Lucioles
Il y a des coups de tête qui se perdent
(ou petites histoires du sexisme ordinaire…)
« Ah bah toi on peut dire que t’es une nana qu’a des couilles ! ! » (Un spirituel)
Métro. Fatiguée, sortie de taf, vraiment envie d’être peinarde. « Hé mad’moiselle ! »
Putain…
« On peut discuter ? Vous êtes super charmante sérieux ! » Bah non, en fait on peut pas discuter, j’ai pas envie. Je tente le refus poli « c’est-gentil-mais-j’ai-envie-d’être-seule ». Visiblement, c’est un échec. « Vous êtes sûre ? »
Ok, il va être relou. Je me répète. Il ne me lâche pas pour autant :
« Vas-y juste 5 minutes franch’ment ! Et sinon si t’as pas le temps pas grave donne moi ton numéro ! »
Pas grave… Je rêve. Je deviens désagréable, il renonce. Je crois percevoir un « salope ». Super.
Terrasse de café. Je bouquine tranquillou. Je renverse mon verre et lâche un « putain » sonore. Et le mec d’à côté, d’y aller de son petit avis :
« Ah mademoiselle qu’est-ce que c’est laid dans la bouche d’une jolie jeune femme… ».
Si j’avais été un mec moche, ç’aurait été moins grave ? Ducon.
Trottoir, 1h du mat’. Le mec s’approche, je le vois venir à trois kilomètres.
« Bonsoir, vous voulez discuter ? J’ai été ébloui par vos yeux ».
Bah tiens. Notons qu’il m’a demandé si je VOULAIS discuter, mais n’a visiblement pas enregistré ma réponse. Ni un ni deux refus ne le repoussent, il me suit jusqu’à ma porte. Pour finir par me dire, bien posé devant le digicode, qu’il cherche une fille comme moi. Avec des seins et un cul quoi. Et d’avoir le culot, en plus de m’emmerder, de me demander pourquoi je fume. « C’est mauvais pour votre santé et votre argent vous savez. » Prends toi donc un peu de fumée dans la gueule, ça t’immunisera peut-être, moraliste à la con.
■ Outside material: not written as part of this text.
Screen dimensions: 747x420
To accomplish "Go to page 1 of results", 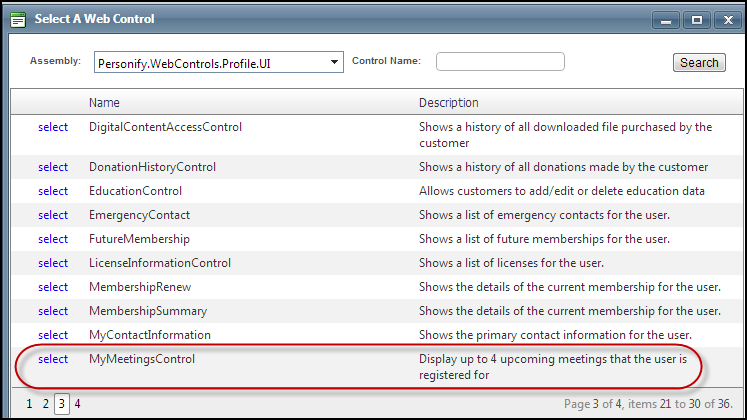I will pyautogui.click(x=29, y=404).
Je ne peux toujours pas accéder au digicode, il me barre le chemin le bras appuyé contre la porte ; dominer doucement mais sûrement ça à l’air d’être son rayon. Je vire son bras sans ménagement. Il me demande si c’est parce que je suis mariée que je ne veux pas venir avec lui. Si si. J’ai encore le bras dans les mains, en profite pour bousculer le reste, rentre dans l’immeuble. Lui aussi. Je suis obligée de lui poser les deux mains sur les épaules pour l’envoyer valser. Il se vautre, bien fait. Je suis en rage quand je rentre enfin chez moi.
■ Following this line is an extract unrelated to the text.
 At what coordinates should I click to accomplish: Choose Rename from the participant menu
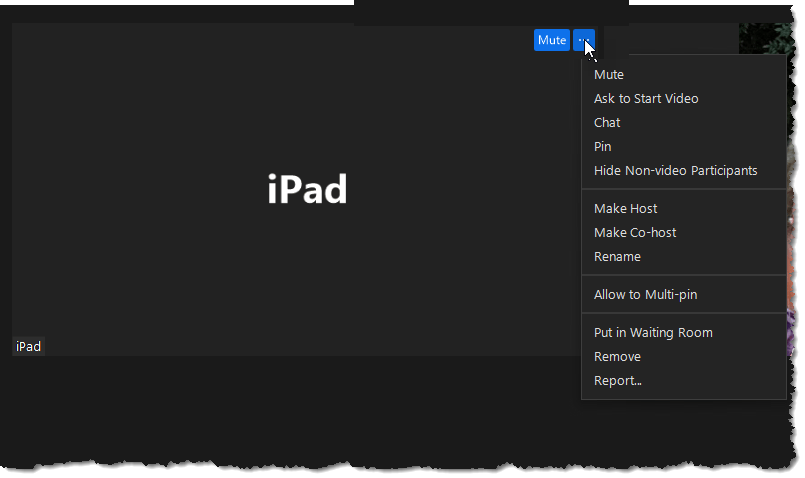point(617,257)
Tout ça, c’est juste quotidien, juste ordinaire, juste insupportable. Ça donne envie de hurler, de taper, de tuer. Oppression, domination physique, psychologique. Vieilles pratiques dégueulasses de vieux monde dégueulasse. Je me dis que bordel, qu’est-ce que j’en ai marre. Qu’il n’est pas venu le temps où les femmes ne seront plus considérées comme des bouts de chair à jouir, à soumettre. Qu’il est loin aussi le temps où l’on me considérera comme un-e quelqu’un-e avant de me considérer comme une composante du genre féminin. Le temps où, hommes ou femmes, ou ni l’un ni l’autre on s’en fout, nous serons des individus avant d’être des sexes. Détruisons cette domination, détruisons-les toutes.